-- INSTRUCTIONS TO FOLLOW --
When a line in the entries contains the word "will", copy that line in full.

-- SUPPLIED MATERIAL --
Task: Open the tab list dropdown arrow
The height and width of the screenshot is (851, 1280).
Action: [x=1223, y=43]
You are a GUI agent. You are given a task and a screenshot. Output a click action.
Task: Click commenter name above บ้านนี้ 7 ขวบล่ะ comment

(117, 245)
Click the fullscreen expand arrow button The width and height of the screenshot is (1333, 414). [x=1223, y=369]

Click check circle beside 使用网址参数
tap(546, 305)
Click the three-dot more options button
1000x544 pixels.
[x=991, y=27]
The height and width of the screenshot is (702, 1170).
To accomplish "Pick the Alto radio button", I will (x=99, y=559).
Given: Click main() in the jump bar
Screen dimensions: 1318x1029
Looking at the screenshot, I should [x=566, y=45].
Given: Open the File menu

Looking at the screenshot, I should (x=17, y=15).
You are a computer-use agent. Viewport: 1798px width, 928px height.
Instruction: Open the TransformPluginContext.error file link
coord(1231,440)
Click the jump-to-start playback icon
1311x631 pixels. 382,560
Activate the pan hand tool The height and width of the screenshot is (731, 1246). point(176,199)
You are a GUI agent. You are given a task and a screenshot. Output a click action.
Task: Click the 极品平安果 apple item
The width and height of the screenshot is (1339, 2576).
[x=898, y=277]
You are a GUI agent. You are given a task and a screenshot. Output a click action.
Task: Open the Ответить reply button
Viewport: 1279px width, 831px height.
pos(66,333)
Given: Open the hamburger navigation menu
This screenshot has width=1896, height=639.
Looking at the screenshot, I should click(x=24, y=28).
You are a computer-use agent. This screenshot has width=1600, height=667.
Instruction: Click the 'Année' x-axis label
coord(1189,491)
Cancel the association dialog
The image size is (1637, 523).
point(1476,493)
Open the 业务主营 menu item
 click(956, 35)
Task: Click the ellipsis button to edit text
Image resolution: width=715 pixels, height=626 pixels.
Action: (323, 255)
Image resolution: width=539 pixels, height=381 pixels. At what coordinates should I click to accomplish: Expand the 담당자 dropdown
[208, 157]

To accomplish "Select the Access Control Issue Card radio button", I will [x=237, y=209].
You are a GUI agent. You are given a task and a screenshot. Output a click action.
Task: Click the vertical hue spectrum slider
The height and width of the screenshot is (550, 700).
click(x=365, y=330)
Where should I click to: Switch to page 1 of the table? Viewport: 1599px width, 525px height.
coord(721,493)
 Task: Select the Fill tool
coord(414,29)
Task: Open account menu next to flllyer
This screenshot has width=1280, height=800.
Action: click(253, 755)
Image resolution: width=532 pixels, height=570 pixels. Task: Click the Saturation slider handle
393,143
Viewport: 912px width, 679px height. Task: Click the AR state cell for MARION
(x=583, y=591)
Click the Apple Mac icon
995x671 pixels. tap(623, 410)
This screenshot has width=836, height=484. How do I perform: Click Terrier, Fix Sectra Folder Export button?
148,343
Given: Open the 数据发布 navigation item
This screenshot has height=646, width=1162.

-- REPLY --
To accomplish "Pick the Alto radio button", I will (x=99, y=559).
To accomplish "Select the Access Control Issue Card radio button", I will [x=237, y=209].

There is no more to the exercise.